Abstract Background Rheumatoid arthritis (RA) is characterized by presence of localized and generalized osteoporosis. The mechanism of decreased bone mass is complex and multifactorial, a possible mechanism behind increased bone loss in RA is upregulation of sclerostin. The aim of this work was to evaluate serum sclerostin level in RA patients and its relation with bone mineral density (BMD) and disease activity. Results Serum sclerostin level in RA patients was significantly higher than the controls (p < 0.001). Osteopenia and osteoporosis were more prevalent in RA patients (22.5% and 7.5% respectively) compared to controls (15% and 2.5% respectively) (p = 0.006).

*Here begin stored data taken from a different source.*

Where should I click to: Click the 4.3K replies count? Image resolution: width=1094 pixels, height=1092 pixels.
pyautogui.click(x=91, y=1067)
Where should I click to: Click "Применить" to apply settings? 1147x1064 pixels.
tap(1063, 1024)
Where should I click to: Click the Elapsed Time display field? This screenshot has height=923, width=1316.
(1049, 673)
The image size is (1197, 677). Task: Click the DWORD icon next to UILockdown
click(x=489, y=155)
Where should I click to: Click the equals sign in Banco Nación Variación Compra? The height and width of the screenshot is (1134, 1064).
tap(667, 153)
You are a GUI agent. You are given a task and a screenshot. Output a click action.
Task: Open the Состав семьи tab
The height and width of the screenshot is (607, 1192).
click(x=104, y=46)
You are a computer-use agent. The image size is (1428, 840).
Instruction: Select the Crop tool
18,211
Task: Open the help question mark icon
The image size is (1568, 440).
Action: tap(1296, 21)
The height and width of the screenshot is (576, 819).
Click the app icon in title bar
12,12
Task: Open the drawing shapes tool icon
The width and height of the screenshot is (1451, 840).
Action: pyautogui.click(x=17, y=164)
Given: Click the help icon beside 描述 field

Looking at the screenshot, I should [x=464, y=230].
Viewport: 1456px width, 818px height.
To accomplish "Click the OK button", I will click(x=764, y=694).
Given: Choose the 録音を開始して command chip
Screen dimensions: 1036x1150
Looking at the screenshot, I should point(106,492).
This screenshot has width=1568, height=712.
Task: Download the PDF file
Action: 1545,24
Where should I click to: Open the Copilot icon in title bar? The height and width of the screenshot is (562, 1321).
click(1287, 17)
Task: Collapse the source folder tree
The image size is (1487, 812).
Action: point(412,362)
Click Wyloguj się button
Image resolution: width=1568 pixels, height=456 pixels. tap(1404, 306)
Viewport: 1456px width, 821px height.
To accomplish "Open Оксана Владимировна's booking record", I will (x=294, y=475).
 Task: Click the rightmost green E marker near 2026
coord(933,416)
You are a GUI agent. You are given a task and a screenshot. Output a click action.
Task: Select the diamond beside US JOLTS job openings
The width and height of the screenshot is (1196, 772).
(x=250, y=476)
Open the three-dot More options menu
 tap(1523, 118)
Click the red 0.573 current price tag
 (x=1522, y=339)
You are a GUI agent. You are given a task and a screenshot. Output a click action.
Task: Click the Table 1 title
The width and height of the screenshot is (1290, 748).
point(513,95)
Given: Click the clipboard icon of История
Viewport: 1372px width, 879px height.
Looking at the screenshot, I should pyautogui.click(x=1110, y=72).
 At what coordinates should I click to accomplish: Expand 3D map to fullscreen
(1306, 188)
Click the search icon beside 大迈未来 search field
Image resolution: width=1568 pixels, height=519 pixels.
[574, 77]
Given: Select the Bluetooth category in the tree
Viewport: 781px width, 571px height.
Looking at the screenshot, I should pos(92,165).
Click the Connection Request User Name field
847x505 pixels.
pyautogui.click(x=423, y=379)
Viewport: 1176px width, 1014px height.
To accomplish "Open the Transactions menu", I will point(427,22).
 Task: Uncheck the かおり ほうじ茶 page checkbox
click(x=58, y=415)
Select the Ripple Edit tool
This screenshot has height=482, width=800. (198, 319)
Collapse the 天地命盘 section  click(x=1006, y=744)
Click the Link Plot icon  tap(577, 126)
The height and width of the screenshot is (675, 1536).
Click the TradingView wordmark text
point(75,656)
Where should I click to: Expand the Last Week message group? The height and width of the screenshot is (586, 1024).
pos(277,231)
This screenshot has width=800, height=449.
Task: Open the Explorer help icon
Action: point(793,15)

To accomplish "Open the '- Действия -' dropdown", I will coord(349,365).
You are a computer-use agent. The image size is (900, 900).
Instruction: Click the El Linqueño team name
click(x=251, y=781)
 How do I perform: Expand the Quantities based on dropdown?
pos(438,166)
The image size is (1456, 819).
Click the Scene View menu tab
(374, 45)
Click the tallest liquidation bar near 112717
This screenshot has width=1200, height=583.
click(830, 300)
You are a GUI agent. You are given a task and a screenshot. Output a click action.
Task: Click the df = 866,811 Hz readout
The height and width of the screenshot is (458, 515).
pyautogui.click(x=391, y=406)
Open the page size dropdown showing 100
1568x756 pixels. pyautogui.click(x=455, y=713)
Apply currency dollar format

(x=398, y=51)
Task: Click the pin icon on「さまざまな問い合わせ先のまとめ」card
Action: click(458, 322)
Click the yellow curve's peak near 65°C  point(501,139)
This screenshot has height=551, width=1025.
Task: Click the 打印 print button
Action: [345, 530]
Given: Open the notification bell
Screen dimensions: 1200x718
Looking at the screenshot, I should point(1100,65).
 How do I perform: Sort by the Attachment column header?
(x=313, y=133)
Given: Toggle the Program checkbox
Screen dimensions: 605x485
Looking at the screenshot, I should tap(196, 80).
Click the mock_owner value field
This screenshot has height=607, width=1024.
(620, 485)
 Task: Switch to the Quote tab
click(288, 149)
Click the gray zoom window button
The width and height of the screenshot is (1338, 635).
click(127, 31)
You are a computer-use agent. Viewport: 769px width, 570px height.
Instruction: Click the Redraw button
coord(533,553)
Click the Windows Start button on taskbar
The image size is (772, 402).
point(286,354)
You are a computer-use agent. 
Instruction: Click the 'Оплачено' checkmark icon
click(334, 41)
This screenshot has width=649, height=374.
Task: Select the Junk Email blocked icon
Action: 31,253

Serum sclerostin level was significantly correlated with tender joint count (p = 0.014), swollen joint count (p = 0.036), erythrocytes sedimentation rate (p = 0.010), C reactive protein serum level (p = 0.025), disease activity score (DAS) 28-ESR (p = 0.018), DAS28-CRP (p = 0.005), and radiological modified Sharp erosion score (p = 0.049). The correlation of serum sclerostin level in RA patients with BMD and with T-score in all sites revealed an inverse relationship with p values insignificant. Conclusion Serum sclerostin is a major player in bone metabolism as a negative regulator of bone growth through inhibition of Wnt signaling that is largely influenced by the disease activity. Controlling the disease activity is a major factor for prevention of local as well as generalized osteoporosis and is essential for the reparative local and systemic bone health.